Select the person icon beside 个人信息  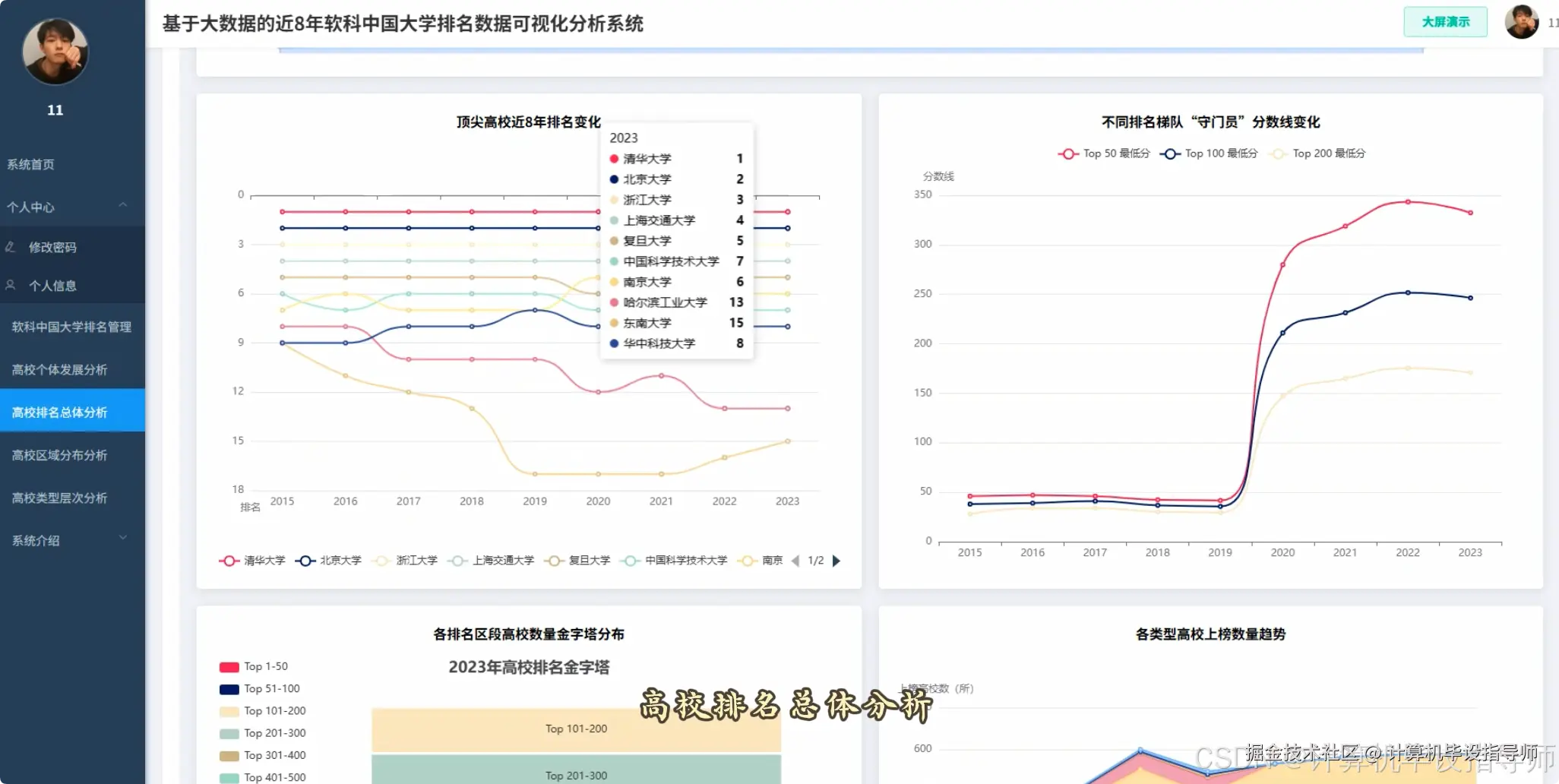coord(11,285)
* * *
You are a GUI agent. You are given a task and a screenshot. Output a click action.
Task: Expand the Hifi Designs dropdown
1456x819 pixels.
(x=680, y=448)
...
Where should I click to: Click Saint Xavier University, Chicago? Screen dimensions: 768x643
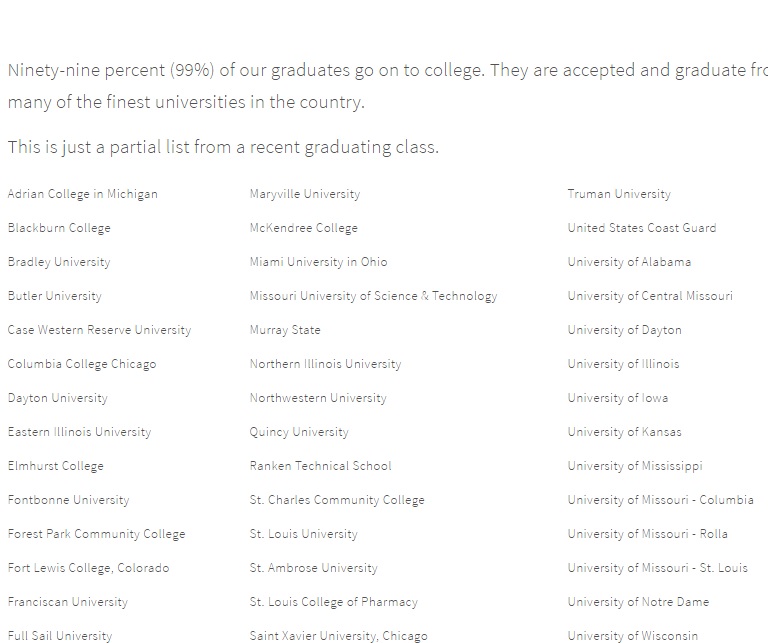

● Aim
Reproduce word for word everything in the items from the line containing "You are a GUI" down to the line containing "(x=680, y=448)", including both of those lines.

● Solution to the exercise
You are a GUI agent. You are given a task and a screenshot. Output a click action.
Task: Expand the Hifi Designs dropdown
1456x819 pixels.
(x=680, y=448)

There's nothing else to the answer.